On Tue, Aug 02, 2016 at 03:21:08PM +0200, Enrico Weigelt, metux IT consult wrote:
Hi folks,
I'm currently thinking about adding an hw-accelerated bitblt operation. The idea goes like this:
- we add some bitblt ioctl which copies rects between bo's. (it also handles memory layouts, pixfmt conversion, etc)
- the driver can decide to let the GPU or IPU do that, if available
- if we have an suitable DMA engine (maybe only the more complex ones which can handle lines on their own ...) we'll use that
- as fallback, resort to memcpy().
Whether an dma engine can/should be used might be highly hw specific, so that probably would be configured in DT.
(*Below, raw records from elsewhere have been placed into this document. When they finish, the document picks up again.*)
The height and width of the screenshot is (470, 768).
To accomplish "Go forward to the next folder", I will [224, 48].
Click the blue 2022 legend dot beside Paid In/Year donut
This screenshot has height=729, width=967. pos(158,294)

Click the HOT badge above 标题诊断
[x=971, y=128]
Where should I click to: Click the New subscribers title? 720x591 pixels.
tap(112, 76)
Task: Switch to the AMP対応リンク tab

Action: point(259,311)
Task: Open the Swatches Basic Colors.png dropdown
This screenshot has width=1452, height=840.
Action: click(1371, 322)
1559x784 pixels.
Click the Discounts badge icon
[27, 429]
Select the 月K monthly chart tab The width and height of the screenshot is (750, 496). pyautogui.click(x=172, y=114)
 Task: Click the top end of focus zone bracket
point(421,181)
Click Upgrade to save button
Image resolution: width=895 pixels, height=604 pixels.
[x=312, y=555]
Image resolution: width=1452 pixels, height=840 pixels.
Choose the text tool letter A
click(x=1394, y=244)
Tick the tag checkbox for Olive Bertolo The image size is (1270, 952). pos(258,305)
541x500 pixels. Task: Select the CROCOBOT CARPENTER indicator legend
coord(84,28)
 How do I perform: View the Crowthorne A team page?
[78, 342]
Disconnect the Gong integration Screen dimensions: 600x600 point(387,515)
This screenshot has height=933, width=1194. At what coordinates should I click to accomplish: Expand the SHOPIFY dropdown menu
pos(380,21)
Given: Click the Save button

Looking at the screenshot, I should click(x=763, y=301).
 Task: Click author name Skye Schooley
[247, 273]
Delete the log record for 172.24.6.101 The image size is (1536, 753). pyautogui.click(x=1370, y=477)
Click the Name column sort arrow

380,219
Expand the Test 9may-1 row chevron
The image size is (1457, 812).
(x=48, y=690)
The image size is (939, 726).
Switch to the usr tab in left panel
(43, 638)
To use that feature, userland could actually allocate two BO's, one that's mapped as a framebuffer to some crtc, another one just a memory buffer. It could then render to the fast memory buffer and tell the DRM to only copy over the changed regions to the graphics memory via DMA (or whatever is best on that particular hw platform).
What do you think about that idea ?
If you mean "add a generic hw-accelerated bitblt operation": This is not hw drm works. The generic kms stuff is about display only, with just very basic (hence "dumb") buffer allocation support in a generic way.
If you mean "expose the dma engine I have here to userspace in driver-private ioctls with the trade-off logic between that, kms compositing using the display block and memcpy in userspace", then go ahead ;-) But if you do that, pls don't don't forget that for any uapi the drm subsytem requires correspoding open source userspace (in a real app/compositor, not just some toy test or something similar).
Cheers, Daniel